Your task -
In the forum thread about the mafia game, write out again the part that opens with the words containing "we need to work" and closes with "clues or anything?", substituting "leads" for "clues".

Selected excerpt -
++++

My last words of wisdom
Im positive there are no mafia
Im positive here is only the SK
Your only hope is to kill him
Sito, if you are the doctor, then legend is either serial killer or day vigi
either way, you suck legend 
I was so close to cracking the case 

/death of an innocent


----------



## Legend (Jul 27, 2011)

of course you are the dr

i bet you are the sk


----------



## Legend (Jul 27, 2011)

im innocent, use the jack to investigate me then


----------



## Platinum (Jul 27, 2011)

Oh great another townie down.


----------



## Platinum (Jul 27, 2011)

God damn it vig seriously.

I could of confirmed his innocence. 

I'm the other mason just smh.


----------



## Legend (Jul 27, 2011)

we need to work together, if you guys feel im suspicious get the jack to investigate me


----------



## BVB (Jul 28, 2011)

So Sito is sus of Legend 

and Legend is sus o Sito.

Does anyone have clues or anything?


----------



## Legend (Jul 28, 2011)

not really

noops was sus of sito before he died

and sito was always 2nd to the lynchee in the past couple of phases


----------



## BVB (Jul 28, 2011)

there is one thing, that bothers me.

We started with 20 participants and only 7 of us are left.. and we haven't spotted/killed/lynched one mafia yet, so if there is mafia, they would have won already right?

But another weird thing is, that they don't kill townies in the night phase, maybe because they are non-existant and the SK is the only threat to town?


----------



## Legend (Jul 28, 2011)

its looking to be that way


----------



## BVB (Jul 28, 2011)

++++

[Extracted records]
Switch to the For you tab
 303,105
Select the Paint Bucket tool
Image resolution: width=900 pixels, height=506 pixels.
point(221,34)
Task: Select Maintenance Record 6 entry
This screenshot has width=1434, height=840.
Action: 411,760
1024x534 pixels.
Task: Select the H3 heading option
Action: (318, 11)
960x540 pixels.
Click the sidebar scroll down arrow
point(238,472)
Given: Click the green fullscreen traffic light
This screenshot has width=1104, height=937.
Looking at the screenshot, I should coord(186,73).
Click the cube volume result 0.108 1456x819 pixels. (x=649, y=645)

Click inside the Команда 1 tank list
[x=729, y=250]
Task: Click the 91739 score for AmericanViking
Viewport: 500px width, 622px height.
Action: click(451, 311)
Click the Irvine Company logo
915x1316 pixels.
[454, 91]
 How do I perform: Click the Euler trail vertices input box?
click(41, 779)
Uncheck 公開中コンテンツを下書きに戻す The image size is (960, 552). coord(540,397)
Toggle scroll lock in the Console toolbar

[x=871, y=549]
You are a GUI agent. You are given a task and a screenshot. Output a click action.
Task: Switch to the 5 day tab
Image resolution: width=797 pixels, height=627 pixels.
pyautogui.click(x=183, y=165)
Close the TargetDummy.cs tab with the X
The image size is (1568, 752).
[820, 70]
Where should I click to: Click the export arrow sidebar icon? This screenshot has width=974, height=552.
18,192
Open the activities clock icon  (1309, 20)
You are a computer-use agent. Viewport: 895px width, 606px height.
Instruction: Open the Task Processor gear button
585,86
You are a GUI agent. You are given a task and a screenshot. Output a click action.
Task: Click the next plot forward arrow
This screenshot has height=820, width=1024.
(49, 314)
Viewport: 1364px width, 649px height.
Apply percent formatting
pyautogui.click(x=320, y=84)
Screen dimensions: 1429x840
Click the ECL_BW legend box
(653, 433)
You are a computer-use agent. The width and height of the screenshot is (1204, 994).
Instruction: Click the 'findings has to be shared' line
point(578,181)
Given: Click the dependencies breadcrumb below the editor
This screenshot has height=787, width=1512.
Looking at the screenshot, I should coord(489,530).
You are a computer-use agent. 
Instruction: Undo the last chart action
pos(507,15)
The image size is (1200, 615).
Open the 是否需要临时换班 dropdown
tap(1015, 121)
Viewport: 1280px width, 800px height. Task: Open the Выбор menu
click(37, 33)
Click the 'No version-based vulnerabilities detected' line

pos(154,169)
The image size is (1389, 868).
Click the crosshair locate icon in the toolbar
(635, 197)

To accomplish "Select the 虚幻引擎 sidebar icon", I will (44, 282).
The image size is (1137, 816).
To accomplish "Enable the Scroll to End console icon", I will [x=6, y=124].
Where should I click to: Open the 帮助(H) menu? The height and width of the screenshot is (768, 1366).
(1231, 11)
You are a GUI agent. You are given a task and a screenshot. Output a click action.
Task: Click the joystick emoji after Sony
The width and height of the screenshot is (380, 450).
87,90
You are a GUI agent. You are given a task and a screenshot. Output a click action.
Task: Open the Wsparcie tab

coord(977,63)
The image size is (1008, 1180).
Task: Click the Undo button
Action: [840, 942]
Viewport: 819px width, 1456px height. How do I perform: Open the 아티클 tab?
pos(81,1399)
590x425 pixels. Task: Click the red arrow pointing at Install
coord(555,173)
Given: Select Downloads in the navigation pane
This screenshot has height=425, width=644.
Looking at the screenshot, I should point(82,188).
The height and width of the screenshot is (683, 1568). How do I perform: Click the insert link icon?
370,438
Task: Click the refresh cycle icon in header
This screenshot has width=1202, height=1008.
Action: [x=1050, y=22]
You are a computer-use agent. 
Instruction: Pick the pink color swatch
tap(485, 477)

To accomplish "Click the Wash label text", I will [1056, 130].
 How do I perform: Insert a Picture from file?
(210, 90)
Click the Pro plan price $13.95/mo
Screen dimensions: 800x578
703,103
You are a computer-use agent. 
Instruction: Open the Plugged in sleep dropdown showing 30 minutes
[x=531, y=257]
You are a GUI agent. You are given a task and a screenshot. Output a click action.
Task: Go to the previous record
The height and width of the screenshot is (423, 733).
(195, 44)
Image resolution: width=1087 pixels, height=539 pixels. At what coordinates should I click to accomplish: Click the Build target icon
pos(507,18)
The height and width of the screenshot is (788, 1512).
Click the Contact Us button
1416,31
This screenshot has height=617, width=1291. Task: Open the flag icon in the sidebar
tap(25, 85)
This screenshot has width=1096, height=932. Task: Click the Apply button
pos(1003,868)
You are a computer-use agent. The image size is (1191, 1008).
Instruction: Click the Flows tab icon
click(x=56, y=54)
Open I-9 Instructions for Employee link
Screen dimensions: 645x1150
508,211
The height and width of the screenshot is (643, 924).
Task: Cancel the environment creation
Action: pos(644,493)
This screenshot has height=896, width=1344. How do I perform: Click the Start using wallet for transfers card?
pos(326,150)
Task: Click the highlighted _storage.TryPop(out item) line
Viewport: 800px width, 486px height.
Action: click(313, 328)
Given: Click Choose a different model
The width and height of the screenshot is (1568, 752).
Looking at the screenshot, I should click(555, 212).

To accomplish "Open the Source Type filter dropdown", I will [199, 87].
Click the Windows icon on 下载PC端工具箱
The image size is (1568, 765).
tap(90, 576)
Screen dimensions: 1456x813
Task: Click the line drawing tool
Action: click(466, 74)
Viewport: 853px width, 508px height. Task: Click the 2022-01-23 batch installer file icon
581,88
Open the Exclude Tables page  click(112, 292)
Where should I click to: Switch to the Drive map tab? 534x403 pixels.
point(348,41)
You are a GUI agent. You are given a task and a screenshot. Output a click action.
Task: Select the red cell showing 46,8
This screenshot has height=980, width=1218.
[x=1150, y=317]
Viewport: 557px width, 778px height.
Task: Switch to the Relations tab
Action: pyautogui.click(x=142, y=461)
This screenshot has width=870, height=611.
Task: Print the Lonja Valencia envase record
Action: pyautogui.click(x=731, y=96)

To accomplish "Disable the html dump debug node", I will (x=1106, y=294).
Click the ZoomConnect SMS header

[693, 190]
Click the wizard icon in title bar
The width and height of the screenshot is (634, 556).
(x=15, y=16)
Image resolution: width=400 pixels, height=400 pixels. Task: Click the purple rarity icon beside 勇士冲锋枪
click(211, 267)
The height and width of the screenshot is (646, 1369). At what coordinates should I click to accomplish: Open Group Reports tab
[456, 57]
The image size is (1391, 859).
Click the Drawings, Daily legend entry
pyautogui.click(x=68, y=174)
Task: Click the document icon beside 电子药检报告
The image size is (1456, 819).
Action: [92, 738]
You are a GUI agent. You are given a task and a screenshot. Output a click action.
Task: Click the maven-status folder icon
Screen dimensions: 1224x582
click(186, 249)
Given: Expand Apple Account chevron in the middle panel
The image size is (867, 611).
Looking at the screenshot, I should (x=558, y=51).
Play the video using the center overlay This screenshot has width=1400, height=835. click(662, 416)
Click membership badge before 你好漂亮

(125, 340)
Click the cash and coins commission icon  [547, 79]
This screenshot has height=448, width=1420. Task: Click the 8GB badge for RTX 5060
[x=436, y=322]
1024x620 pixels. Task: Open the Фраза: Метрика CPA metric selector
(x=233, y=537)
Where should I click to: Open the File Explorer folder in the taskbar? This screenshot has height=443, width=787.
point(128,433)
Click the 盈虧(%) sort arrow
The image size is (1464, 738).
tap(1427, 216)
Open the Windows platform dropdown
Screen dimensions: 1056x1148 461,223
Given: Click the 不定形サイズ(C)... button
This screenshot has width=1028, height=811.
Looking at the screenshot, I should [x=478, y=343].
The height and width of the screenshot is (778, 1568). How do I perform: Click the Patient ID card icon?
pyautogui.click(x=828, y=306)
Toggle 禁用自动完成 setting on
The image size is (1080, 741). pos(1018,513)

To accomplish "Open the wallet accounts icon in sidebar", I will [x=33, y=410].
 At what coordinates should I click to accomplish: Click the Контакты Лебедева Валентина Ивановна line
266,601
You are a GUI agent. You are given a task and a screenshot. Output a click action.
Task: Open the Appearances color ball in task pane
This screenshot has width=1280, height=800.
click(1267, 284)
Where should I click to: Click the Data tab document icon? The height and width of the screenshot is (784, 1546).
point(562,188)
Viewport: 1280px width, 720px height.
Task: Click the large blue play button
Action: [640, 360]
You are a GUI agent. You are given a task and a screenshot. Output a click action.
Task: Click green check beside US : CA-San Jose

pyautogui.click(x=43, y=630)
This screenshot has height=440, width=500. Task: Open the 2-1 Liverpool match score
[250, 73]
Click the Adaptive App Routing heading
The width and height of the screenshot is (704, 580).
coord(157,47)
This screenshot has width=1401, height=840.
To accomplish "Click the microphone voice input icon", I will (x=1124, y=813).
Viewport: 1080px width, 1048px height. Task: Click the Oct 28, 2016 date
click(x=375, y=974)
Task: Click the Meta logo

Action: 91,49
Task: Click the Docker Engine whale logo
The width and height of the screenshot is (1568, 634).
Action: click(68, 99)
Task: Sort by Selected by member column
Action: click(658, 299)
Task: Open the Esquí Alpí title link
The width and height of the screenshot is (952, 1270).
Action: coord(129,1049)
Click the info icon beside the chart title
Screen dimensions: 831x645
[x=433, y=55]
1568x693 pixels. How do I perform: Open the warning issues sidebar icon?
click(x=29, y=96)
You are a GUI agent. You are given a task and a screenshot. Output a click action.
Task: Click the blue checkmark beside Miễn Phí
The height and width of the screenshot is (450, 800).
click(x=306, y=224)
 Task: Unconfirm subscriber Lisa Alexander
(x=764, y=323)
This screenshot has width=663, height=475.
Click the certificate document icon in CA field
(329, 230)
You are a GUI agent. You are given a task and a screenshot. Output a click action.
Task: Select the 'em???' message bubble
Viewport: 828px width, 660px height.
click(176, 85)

++++

Task result -
we need to work together, if you guys feel im suspicious get the jack to investigate me


----------



## BVB (Jul 28, 2011)

So Sito is sus of Legend 

and Legend is sus o Sito.

Does anyone have leads or anything?